Hi Dan:
If data is self-describing, then it is not necessary to map that data to pdx.
This translation will just add an unnecessary layer for mapping. The primary
purpose of Pdx format is that it can read fieldValue without de-serializing the
data. And we just need to expose some api to "get FieldValue" and let user
implement this interface for any format( As you pointed out it can be any
format like bson, google-protobuf etc.)
For JSONFormattor, it maps JSON data to pdx and it works very well with geode.
But there are some issues with pdx typeid generation which we need to tackle
separately. Here are some issues
1. One String field can generate three typeids. As it can have three
values(fieldExist, null-value, fieldNotExist). So if one JSON document has 10
fields, then theoretically it can generate 1000 pdx typeids. We are now
planning to fix this issue.
2. We create pdx type id for each integer value by its range(byte, short, int).
This can help to reduce the number of pdx typeids. Btw this creates a problem
with query Engine as well, as query engine cares about type.
3. Field ordering in JSON document can create different pdx typeids. Possibly
we can solve this issue by sorting the fields.
Thanks.Hitesh.
From: Dan Smith <[email protected]>
To: [email protected]; Hitesh Khamesra <[email protected]>
Sent: Tuesday, January 3, 2017 4:46 PM
Subject: Re: New proposal for type definitons
Hi Hitesh,
There are a few different ways to store self describing data. One way might be
to just store the json string, or convert it to bson, and then enhance the
query engine to handle those formats. Another way might be extend PDX to
support self describing serialized values. We xould add a selfDescribing
boolean flag to RegionService.createPdxInstanceFactory. If that flag is set, we
will not register the PDX type in the type registry but instead store it as
part of the value. The JSONFormatter could set that flag to true or expose it
as an option.
Storing self describing documents is a different approach than Udo's original
proposal. I do agree there is value in being able to store consistently
structured json documents the way we do now to save memory. I think maybe I
would be happier if the original proposal was more of an external tool or
wrapper focused on sanitizing json documents without being concerned with type
ids or a central registry service. I could picture just having a single
sanitize method that takes a json string and a standard json schema and returns
a cleaned up json document. That seems like it would be a lot easier to
implement and wouldn't require the user to add typeIds to their json documents.
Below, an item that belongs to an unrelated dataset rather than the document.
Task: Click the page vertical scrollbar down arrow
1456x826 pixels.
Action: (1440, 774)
I still feel like storing self describing values might serve more users. It is
probably more work than a simple sanitize method like above though.
-Dan
On Tue, Jan 3, 2017 at 4:07 PM, Hitesh Khamesra <[email protected]>
wrote:
>>If we give people the option to store
and query self describing values, then users with inconsistent json could
just use that option and pay the extra storage cost.
Dan, are you saying expose some interface to serialize/de and "query the some
field in data - getFieldValue(fieldname)" dtata? Some sort of
ExternalSerializer with getFieldValue() capability.
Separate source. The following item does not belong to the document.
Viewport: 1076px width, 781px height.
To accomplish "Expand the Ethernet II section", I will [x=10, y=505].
From: Dan Smith <[email protected]>
To: [email protected]
Sent: Wednesday, December 21, 2016 6:20 PM
Subject: Re: New proposal for type definitons
I'm assuming the type ids here are a different set than the type ids used
with regular PDX serialization so they won't conflict if the pdx registry
assigns 1 to some class and a user puts @typeId: 1 in their json?
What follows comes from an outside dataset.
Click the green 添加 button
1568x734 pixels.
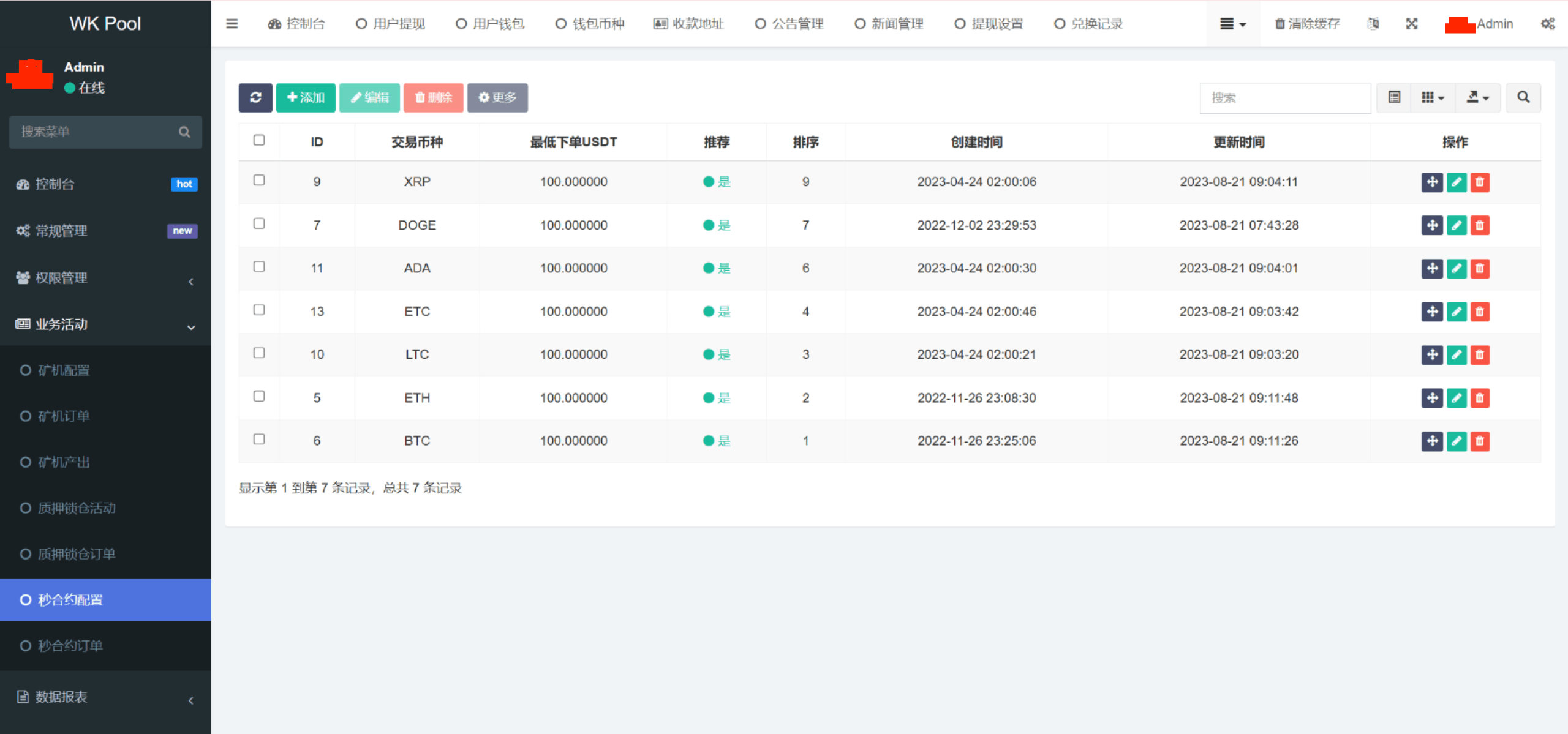pos(306,97)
I'm concerned that this won't really address the type explosion issue.
Users that are able to go to the effort of adding these typeIds to all of
their json are probably users that can produce consistently formatted json
in the first place. Users that have inconsistently formatted json are
probably not going to want or be able to add these type ids.
It might be better for us to pursue a way to store arbitrary documents that
are self describing. Our current approach for json documents is assuming
that the documents are all consistently formatted. We are infer a schema
for their documents store the field names in the type registry and the
field values in the serialized data. If we give people the option to store
and query self describing values, then users with inconsistent json could
just use that option and pay the extra storage cost.
-Dan
On Tue, Dec 20, 2016 at 4:53 PM, Udo Kohlmeyer <[email protected]> wrote:
> Hey there,
>
> I've just completed a new proposal on the wiki for a new mechanism that
> could be used to define a type definition for an object.
> https://cwiki.apache.org/ confluence/display/GEODE/ Custom+
> External+Type+Definition+ Proposal+for+JSON
>
> Primarily the new type definition proposal will hopefully help with the
> "structuring" of JSON document definitions in a manner that will allow
> users to submit JSON documents for data types without the need to provide
> every field of the whole domain object type.
>
> Please review and comment as required.
>
> --Udo
>
>